━━━━━ Data to use
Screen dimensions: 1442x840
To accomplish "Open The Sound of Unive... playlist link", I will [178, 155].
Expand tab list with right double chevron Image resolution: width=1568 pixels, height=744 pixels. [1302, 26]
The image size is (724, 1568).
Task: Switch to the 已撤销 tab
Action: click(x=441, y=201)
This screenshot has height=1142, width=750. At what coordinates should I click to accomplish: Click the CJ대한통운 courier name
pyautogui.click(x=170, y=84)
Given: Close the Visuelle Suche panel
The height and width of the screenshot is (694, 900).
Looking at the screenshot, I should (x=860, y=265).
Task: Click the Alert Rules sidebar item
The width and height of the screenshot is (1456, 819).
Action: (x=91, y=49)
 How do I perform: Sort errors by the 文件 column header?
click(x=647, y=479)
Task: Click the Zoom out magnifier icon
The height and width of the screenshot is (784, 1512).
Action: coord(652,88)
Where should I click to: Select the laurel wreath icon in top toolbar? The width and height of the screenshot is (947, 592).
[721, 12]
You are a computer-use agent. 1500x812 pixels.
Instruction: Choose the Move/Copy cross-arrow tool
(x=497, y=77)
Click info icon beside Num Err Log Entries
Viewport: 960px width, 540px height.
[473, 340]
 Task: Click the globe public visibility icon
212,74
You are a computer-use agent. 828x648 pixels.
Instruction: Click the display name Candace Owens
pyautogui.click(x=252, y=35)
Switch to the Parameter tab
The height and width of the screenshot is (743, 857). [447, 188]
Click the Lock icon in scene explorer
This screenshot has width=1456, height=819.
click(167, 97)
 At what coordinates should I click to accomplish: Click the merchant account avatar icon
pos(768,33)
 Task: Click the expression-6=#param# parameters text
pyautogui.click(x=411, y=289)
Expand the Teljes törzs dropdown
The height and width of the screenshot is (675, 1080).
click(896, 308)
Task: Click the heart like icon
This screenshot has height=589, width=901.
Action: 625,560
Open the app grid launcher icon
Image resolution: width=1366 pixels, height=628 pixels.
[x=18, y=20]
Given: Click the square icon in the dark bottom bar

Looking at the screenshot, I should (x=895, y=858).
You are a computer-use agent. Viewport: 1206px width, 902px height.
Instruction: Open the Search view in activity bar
━━━━━━━━━━
● The task
Go over the listing above and return each line with "Open".

● Reply
To accomplish "Open The Sound of Unive... playlist link", I will [178, 155].
Open the app grid launcher icon
Instruction: Open the Search view in activity bar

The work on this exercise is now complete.